(Stored records)
== == ==

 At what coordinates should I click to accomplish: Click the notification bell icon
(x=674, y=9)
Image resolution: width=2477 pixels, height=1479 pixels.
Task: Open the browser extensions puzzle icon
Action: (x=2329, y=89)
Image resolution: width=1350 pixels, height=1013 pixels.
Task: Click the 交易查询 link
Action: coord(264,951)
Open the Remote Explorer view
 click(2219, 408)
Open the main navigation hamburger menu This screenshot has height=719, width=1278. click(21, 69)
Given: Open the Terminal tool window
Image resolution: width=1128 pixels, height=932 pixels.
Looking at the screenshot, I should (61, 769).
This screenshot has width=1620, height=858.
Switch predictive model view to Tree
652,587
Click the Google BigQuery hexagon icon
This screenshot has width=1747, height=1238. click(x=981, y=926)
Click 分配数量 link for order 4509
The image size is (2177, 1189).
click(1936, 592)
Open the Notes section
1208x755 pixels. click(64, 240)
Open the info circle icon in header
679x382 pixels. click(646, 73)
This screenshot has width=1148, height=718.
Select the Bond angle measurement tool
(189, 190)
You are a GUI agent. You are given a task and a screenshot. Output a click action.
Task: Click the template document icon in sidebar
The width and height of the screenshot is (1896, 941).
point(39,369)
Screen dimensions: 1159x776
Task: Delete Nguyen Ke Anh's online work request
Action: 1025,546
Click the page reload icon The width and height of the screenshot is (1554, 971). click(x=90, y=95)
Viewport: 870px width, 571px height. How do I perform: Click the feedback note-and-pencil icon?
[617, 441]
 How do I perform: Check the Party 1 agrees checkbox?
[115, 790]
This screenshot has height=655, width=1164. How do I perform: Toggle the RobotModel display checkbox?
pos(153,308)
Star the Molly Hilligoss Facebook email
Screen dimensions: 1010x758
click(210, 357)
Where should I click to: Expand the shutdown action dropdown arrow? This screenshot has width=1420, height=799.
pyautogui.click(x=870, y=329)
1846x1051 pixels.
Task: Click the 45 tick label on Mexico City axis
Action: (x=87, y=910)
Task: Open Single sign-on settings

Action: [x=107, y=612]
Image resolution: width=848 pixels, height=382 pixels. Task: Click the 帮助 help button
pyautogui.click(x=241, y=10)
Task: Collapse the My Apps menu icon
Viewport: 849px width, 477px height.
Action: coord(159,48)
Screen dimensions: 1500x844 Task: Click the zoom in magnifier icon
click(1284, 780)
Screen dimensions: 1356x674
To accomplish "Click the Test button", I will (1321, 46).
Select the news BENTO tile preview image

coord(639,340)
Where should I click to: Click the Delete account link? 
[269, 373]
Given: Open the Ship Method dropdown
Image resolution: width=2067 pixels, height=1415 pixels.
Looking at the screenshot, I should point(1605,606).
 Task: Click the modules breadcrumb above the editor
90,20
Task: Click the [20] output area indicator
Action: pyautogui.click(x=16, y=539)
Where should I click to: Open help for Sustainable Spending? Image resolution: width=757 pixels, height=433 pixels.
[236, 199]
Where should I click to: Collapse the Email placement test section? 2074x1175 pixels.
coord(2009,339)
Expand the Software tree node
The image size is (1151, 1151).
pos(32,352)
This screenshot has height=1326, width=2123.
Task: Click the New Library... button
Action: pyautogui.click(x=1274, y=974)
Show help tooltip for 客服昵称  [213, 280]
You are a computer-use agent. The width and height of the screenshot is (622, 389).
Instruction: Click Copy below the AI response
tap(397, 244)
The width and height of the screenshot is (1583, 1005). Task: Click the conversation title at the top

== == ==

● **About this task**:
Send back every record, precisely as written.

● **Exercise result**:
 At what coordinates should I click to accomplish: Click the notification bell icon
(x=674, y=9)
Image resolution: width=2477 pixels, height=1479 pixels.
Task: Open the browser extensions puzzle icon
Action: (x=2329, y=89)
Image resolution: width=1350 pixels, height=1013 pixels.
Task: Click the 交易查询 link
Action: coord(264,951)
Open the Remote Explorer view
 click(2219, 408)
Open the main navigation hamburger menu This screenshot has height=719, width=1278. click(21, 69)
Given: Open the Terminal tool window
Image resolution: width=1128 pixels, height=932 pixels.
Looking at the screenshot, I should (61, 769).
This screenshot has width=1620, height=858.
Switch predictive model view to Tree
652,587
Click the Google BigQuery hexagon icon
This screenshot has width=1747, height=1238. click(x=981, y=926)
Click 分配数量 link for order 4509
The image size is (2177, 1189).
click(1936, 592)
Open the Notes section
1208x755 pixels. click(64, 240)
Open the info circle icon in header
679x382 pixels. click(646, 73)
This screenshot has width=1148, height=718.
Select the Bond angle measurement tool
(189, 190)
You are a GUI agent. You are given a task and a screenshot. Output a click action.
Task: Click the template document icon in sidebar
The width and height of the screenshot is (1896, 941).
point(39,369)
Screen dimensions: 1159x776
Task: Delete Nguyen Ke Anh's online work request
Action: 1025,546
Click the page reload icon The width and height of the screenshot is (1554, 971). click(x=90, y=95)
Viewport: 870px width, 571px height. How do I perform: Click the feedback note-and-pencil icon?
[617, 441]
 How do I perform: Check the Party 1 agrees checkbox?
[115, 790]
This screenshot has height=655, width=1164. How do I perform: Toggle the RobotModel display checkbox?
pos(153,308)
Star the Molly Hilligoss Facebook email
Screen dimensions: 1010x758
click(210, 357)
Where should I click to: Expand the shutdown action dropdown arrow? This screenshot has width=1420, height=799.
pyautogui.click(x=870, y=329)
1846x1051 pixels.
Task: Click the 45 tick label on Mexico City axis
Action: (x=87, y=910)
Task: Open Single sign-on settings

Action: [x=107, y=612]
Image resolution: width=848 pixels, height=382 pixels. Task: Click the 帮助 help button
pyautogui.click(x=241, y=10)
Task: Collapse the My Apps menu icon
Viewport: 849px width, 477px height.
Action: coord(159,48)
Screen dimensions: 1500x844 Task: Click the zoom in magnifier icon
click(1284, 780)
Screen dimensions: 1356x674
To accomplish "Click the Test button", I will (1321, 46).
Select the news BENTO tile preview image

coord(639,340)
Where should I click to: Click the Delete account link? 
[269, 373]
Given: Open the Ship Method dropdown
Image resolution: width=2067 pixels, height=1415 pixels.
Looking at the screenshot, I should point(1605,606).
 Task: Click the modules breadcrumb above the editor
90,20
Task: Click the [20] output area indicator
Action: pyautogui.click(x=16, y=539)
Where should I click to: Open help for Sustainable Spending? Image resolution: width=757 pixels, height=433 pixels.
[236, 199]
Where should I click to: Collapse the Email placement test section? 2074x1175 pixels.
coord(2009,339)
Expand the Software tree node
The image size is (1151, 1151).
pos(32,352)
This screenshot has height=1326, width=2123.
Task: Click the New Library... button
Action: pyautogui.click(x=1274, y=974)
Show help tooltip for 客服昵称  [213, 280]
You are a computer-use agent. The width and height of the screenshot is (622, 389).
Instruction: Click Copy below the AI response
tap(397, 244)
The width and height of the screenshot is (1583, 1005). Task: Click the conversation title at the top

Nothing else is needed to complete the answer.